_THE PROBLEM_
From the records below, please print only the lines from the one containing "Image resolution: width=1213" through the one containing "How do I perform: Click", both included. Skip the pictures.

_LISTED ENTRIES_
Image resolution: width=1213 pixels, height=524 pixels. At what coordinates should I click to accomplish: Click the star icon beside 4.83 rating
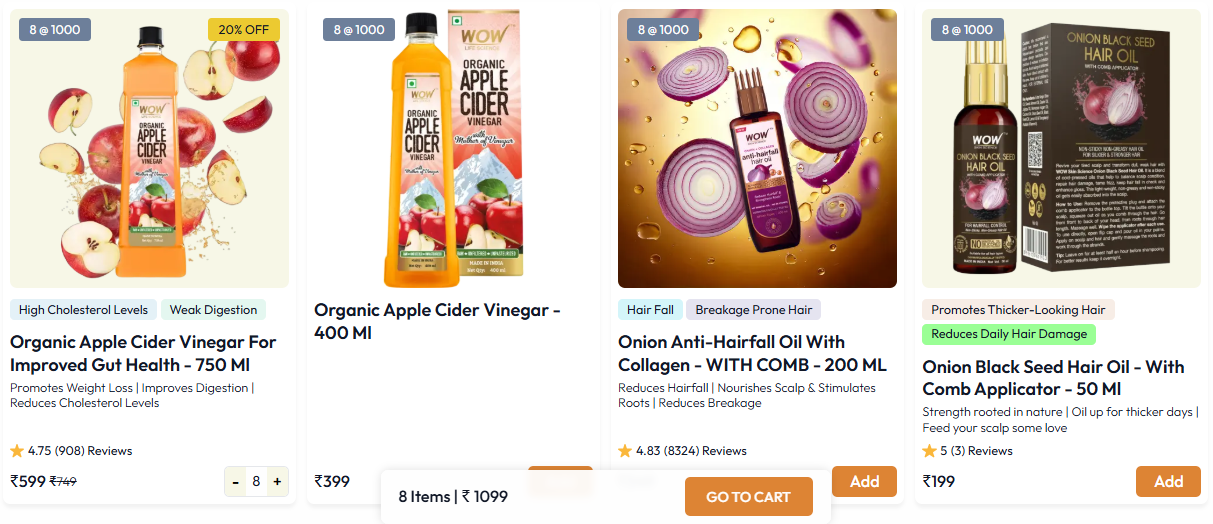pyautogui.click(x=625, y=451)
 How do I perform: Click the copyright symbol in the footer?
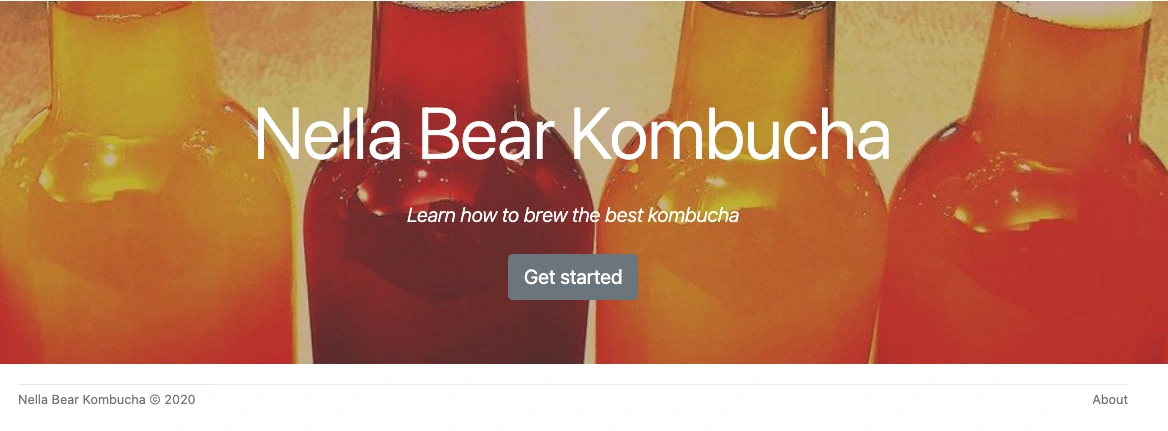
...
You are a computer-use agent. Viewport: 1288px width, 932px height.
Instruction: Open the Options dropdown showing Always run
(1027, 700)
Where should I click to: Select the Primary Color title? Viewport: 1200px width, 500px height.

_EXERCISE RESULT_
Image resolution: width=1213 pixels, height=524 pixels. At what coordinates should I click to accomplish: Click the star icon beside 4.83 rating
pyautogui.click(x=625, y=451)
 How do I perform: Click the copyright symbol in the footer?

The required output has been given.